Hilux Conquers The Snow To Claim Second “Pole” Position
Is there no driving challenge beyond the scope of Toyota's mighty Hilux? The legendary pick-up has completed a journey across Antarctica to the South Pole, further proving the go-anywhere qualities that helped it become the first car to be driven to the Magnetic North Pole in the 2007 Top Gear Polar Challenge.
The expedition also demonstrated that Hilux has advantages over snowcats when it comes to being a sensible transport choice. It can travel much faster, uses significantly less fuel and can carry more passengers – in more comfort, to boot.
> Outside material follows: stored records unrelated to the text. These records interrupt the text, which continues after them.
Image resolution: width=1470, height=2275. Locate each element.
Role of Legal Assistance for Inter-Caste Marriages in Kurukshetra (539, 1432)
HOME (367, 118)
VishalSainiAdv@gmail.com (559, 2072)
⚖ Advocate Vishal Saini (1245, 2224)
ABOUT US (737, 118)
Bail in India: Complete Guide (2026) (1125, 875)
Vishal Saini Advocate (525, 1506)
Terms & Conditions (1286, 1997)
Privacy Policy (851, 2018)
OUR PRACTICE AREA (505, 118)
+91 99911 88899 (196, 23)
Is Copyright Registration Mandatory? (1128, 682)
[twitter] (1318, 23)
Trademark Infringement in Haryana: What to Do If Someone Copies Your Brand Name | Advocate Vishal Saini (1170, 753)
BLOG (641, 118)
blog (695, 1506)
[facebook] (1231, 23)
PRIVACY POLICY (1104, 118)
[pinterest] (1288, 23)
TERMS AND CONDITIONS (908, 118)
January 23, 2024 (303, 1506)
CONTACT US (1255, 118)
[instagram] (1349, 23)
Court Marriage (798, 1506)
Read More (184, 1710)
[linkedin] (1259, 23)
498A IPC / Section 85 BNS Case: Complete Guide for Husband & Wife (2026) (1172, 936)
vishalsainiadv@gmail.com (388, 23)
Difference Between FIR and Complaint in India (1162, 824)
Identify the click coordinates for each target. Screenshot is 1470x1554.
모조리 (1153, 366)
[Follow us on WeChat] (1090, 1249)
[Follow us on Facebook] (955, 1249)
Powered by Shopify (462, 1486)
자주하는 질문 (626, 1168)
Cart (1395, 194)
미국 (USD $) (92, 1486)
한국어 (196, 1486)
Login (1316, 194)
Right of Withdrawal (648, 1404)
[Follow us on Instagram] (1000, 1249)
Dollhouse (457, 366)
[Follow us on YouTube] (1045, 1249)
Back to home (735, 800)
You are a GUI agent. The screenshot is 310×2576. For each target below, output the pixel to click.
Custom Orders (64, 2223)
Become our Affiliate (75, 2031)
And thanks to the quality of Toyota's 3.0 D-4D engine, CO2 emissions are lower.
Hilux models were requested as support vehicles for the Amundsen Omega3 South Pole Race, a 483-mile skiing challenge celebrating the historic rival expeditions of explorers Roald Amundsen and Robert Scott. The Hilux Double Cabs were prepared for the extreme conditions by Arctic Trucks, the Reykjavik-based company which also fettled the Top Gear challenge machines.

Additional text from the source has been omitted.